(Dataset entries)
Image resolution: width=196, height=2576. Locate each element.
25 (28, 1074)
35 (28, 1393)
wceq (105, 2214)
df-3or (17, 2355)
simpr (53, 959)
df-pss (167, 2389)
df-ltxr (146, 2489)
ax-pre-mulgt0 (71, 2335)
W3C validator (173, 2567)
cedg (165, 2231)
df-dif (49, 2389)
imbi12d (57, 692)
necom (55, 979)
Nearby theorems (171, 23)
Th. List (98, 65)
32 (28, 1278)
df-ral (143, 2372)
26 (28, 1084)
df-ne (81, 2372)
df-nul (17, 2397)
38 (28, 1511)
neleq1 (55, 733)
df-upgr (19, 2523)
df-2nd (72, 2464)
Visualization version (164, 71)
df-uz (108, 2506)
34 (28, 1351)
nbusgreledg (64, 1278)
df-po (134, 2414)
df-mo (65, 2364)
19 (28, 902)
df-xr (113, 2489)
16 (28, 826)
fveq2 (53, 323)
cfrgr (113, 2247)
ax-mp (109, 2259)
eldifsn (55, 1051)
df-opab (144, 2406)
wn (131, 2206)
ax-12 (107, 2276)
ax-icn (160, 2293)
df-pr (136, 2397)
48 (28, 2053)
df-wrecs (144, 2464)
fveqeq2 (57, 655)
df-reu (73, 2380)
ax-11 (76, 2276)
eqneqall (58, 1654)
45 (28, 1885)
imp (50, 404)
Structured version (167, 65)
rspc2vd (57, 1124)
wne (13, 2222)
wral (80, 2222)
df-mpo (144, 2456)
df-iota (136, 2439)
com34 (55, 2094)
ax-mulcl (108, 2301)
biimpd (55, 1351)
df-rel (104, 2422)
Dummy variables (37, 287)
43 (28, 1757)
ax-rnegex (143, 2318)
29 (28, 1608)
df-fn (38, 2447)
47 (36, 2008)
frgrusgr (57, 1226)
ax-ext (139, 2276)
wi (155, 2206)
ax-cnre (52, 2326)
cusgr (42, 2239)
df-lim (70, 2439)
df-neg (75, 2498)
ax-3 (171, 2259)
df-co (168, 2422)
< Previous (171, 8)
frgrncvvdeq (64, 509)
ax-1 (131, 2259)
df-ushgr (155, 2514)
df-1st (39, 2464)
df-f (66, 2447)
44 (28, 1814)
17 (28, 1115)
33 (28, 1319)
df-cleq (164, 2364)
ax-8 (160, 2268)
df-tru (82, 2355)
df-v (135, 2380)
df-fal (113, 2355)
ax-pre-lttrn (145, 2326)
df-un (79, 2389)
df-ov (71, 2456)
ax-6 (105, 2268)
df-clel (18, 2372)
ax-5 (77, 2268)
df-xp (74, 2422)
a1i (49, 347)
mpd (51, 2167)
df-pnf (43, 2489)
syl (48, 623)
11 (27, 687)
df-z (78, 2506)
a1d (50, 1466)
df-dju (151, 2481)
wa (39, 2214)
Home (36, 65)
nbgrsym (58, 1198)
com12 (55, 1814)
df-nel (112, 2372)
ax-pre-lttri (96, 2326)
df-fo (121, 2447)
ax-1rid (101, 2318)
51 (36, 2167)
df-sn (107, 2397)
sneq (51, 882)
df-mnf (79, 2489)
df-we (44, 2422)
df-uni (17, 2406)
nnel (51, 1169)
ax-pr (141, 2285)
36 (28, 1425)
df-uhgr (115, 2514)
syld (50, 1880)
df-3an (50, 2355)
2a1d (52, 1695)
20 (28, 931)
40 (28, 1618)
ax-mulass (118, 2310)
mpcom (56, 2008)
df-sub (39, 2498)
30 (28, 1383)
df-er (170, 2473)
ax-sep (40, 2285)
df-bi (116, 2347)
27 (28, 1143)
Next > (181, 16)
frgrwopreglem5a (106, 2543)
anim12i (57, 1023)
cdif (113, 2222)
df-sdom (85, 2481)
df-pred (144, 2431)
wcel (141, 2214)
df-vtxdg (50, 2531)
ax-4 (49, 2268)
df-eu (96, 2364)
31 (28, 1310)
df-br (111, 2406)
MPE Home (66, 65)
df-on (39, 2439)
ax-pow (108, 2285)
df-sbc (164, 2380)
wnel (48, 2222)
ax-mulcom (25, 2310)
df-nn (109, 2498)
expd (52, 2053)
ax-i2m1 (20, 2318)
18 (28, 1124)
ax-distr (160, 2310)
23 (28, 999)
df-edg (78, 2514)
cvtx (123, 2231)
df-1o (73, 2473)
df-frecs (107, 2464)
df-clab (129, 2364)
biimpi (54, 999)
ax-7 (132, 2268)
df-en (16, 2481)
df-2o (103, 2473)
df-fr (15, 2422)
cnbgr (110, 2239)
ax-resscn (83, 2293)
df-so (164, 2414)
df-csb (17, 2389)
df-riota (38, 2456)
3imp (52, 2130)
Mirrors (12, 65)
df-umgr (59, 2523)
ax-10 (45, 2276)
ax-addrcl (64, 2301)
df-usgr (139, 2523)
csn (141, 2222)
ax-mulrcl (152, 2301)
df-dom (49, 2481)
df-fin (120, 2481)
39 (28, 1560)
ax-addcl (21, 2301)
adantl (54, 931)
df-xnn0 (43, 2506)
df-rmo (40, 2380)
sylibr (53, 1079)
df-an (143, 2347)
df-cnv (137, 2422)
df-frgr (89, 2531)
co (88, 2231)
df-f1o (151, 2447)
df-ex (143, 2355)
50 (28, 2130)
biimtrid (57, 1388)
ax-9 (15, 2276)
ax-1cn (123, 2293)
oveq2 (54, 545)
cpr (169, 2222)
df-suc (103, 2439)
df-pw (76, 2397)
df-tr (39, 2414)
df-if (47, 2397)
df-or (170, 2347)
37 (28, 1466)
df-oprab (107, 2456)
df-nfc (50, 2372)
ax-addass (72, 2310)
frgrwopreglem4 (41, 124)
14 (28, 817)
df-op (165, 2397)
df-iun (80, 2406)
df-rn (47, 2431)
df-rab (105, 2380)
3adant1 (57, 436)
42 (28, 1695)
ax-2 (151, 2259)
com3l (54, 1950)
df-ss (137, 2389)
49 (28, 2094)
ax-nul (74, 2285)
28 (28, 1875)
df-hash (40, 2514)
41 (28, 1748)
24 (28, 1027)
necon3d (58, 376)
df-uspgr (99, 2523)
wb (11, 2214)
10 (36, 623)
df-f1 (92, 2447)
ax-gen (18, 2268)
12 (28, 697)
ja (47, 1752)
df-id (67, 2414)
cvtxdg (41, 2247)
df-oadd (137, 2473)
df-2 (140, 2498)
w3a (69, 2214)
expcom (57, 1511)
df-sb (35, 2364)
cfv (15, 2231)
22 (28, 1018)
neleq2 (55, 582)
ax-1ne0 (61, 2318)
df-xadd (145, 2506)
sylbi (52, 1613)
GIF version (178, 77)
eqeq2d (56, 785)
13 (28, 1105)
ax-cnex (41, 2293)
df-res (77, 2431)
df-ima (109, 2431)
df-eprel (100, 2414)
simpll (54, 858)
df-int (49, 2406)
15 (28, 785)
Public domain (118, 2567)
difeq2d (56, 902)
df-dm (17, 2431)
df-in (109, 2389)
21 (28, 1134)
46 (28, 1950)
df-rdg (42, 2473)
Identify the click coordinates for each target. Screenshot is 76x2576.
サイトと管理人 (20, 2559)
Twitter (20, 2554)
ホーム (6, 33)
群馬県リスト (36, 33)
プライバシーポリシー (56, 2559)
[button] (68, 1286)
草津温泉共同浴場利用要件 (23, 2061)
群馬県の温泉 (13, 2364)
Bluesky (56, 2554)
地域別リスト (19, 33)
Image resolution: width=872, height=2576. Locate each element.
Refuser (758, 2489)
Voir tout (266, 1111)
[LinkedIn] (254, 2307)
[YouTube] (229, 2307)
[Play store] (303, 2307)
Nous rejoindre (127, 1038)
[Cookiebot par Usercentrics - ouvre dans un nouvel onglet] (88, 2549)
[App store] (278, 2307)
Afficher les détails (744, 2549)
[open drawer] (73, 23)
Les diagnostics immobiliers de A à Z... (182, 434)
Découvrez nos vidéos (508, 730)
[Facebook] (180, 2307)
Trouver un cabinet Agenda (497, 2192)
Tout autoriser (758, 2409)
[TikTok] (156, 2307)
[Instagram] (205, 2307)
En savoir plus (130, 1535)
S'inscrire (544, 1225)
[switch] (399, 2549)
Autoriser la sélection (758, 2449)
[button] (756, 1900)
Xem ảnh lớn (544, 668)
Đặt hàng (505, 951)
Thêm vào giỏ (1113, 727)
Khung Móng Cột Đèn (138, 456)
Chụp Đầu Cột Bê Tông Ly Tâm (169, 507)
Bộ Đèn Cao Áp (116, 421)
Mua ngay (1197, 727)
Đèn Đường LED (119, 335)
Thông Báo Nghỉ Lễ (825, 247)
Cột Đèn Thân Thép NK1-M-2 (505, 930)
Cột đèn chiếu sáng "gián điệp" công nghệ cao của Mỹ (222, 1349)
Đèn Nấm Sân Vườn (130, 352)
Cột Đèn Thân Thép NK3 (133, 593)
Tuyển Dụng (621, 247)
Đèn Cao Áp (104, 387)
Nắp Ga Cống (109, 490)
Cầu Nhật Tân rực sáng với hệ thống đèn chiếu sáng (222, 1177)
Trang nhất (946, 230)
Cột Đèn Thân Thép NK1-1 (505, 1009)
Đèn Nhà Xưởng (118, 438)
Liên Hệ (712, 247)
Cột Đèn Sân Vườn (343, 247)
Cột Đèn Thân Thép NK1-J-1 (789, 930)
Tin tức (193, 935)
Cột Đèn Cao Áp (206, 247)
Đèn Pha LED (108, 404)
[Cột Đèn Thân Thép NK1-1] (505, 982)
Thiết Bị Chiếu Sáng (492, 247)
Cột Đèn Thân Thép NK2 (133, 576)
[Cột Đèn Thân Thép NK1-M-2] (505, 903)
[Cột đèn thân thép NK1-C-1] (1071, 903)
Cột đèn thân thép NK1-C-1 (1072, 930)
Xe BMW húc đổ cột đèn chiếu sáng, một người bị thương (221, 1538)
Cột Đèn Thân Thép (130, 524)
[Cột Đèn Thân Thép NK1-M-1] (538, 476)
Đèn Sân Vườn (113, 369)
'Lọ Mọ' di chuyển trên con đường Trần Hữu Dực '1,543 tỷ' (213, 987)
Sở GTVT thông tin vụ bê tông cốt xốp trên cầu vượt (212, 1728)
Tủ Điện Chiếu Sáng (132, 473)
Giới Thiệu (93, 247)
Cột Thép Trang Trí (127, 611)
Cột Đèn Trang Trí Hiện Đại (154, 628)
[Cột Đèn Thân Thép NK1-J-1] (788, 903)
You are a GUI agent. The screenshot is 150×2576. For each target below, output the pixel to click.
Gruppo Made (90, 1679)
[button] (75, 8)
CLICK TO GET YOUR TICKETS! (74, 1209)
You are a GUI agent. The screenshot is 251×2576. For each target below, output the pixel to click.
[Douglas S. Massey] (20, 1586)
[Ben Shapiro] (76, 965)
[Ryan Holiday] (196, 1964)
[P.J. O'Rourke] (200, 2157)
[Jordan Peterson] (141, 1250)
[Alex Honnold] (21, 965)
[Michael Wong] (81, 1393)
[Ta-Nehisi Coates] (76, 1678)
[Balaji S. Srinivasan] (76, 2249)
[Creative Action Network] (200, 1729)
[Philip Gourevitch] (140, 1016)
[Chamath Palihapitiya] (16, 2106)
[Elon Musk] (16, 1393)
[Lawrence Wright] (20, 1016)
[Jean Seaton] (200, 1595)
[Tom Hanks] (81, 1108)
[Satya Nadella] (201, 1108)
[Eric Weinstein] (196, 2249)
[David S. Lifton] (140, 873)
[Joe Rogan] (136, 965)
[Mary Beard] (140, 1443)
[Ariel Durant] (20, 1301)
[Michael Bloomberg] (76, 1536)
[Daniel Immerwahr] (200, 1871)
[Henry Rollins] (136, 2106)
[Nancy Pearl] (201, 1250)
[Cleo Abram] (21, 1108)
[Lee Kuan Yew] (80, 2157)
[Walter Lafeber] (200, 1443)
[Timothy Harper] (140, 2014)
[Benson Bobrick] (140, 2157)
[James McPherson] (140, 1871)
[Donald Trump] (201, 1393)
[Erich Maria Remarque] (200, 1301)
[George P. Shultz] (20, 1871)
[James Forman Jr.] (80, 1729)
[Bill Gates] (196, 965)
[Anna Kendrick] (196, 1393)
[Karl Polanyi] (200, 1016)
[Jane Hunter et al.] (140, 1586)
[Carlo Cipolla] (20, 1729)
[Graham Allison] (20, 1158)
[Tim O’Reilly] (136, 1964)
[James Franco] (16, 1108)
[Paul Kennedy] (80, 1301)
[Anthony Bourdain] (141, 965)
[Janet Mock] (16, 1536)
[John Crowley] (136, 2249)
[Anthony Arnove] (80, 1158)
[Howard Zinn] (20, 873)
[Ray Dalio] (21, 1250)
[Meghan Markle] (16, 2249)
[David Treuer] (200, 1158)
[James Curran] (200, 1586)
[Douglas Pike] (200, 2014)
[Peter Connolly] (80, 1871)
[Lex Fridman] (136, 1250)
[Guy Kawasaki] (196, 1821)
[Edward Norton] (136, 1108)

Exercise requirements: Begin with the line above that has "df-xnn0 (43, 2506)" and continue through the line that has "df-res (77, 2431)", setting each one down exactly. Stop there.

Answer:
df-xnn0 (43, 2506)
df-rmo (40, 2380)
sylibr (53, 1079)
df-an (143, 2347)
df-cnv (137, 2422)
df-frgr (89, 2531)
co (88, 2231)
df-f1o (151, 2447)
df-ex (143, 2355)
50 (28, 2130)
biimtrid (57, 1388)
ax-9 (15, 2276)
ax-1cn (123, 2293)
oveq2 (54, 545)
cpr (169, 2222)
df-suc (103, 2439)
df-pw (76, 2397)
df-tr (39, 2414)
df-if (47, 2397)
df-or (170, 2347)
37 (28, 1466)
df-oprab (107, 2456)
df-nfc (50, 2372)
ax-addass (72, 2310)
frgrwopreglem4 (41, 124)
14 (28, 817)
df-op (165, 2397)
df-iun (80, 2406)
df-rn (47, 2431)
df-rab (105, 2380)
3adant1 (57, 436)
42 (28, 1695)
ax-2 (151, 2259)
com3l (54, 1950)
df-ss (137, 2389)
49 (28, 2094)
ax-nul (74, 2285)
28 (28, 1875)
df-hash (40, 2514)
41 (28, 1748)
24 (28, 1027)
necon3d (58, 376)
df-uspgr (99, 2523)
wb (11, 2214)
10 (36, 623)
df-f1 (92, 2447)
ax-gen (18, 2268)
12 (28, 697)
ja (47, 1752)
df-id (67, 2414)
cvtxdg (41, 2247)
df-oadd (137, 2473)
df-2 (140, 2498)
w3a (69, 2214)
expcom (57, 1511)
df-sb (35, 2364)
cfv (15, 2231)
22 (28, 1018)
neleq2 (55, 582)
ax-1ne0 (61, 2318)
df-xadd (145, 2506)
sylbi (52, 1613)
GIF version (178, 77)
eqeq2d (56, 785)
13 (28, 1105)
ax-cnex (41, 2293)
df-res (77, 2431)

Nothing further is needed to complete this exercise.